As well as qualifying products, ANSSI also deals with the qualification of trusted security services. When you operate a service, it is not enough to use certified or even qualified material – you also need to operate it in the appropriate security conditions. In fact, the qualification of trusted service providers is the subject of Chapter IV of Decree No. 2010-112 of 2 February 2010 taken for the application of articles 9, 10 and 12 of Ordinance No. 20005-1516 of 8 December 2005 relating to electronic exchanges between administrative authorities and users. Such a qualification can certify that a trusted service provider complies with the rules of the RGS framework that apply to the service provider in question. The qualification process provides for three levels of security: *, ** or ***. Once the level is determined, the service provider is then audited by an accredited organisation. To date, only the LSTI has received this accreditation. The aforementioned Decree (Article 4) states that administrations should, as a general rule, always have recourse to qualified trusted service providers, and that any exceptions must be justified.
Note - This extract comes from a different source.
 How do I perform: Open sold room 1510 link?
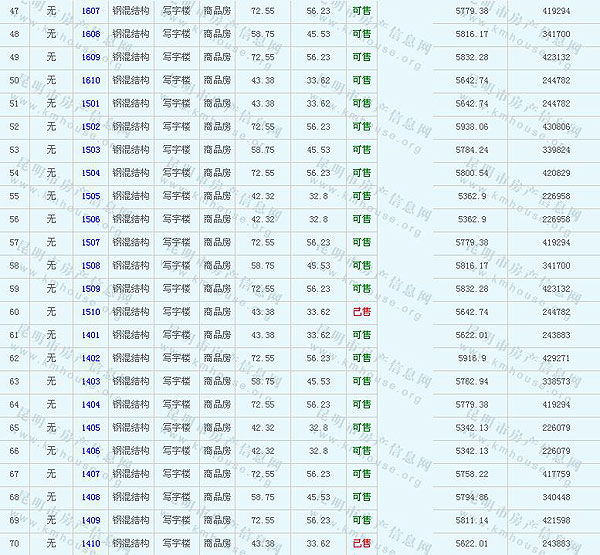[91, 311]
Qualification as it applies to electronic evidence

In addition, there are two other service qualification processes that are specific to the field of electronic evidence.
One relates to the providers of electronic certification services as defined in Decree No. 2001-272 (“Electronic Signature”) and described in the Decree of 26 July 2004. This Decree defines and regulates the qualification of certification service providers capable of delivering qualified certificates for electronic signatures that can be deemed reliable. For more information, I refer you to this post (FR).
The other relates to electronic timestamp service providers as defined in Decree No. 2011-434 (“Electronic timestamp”) and described in the Decree of April 20 2011. This Decree defines and regulates the qualification of electronic timestamp service providers capable of implementing a timestamping process that can be deemed to be reliable. For more information, I refer you to this post (FR).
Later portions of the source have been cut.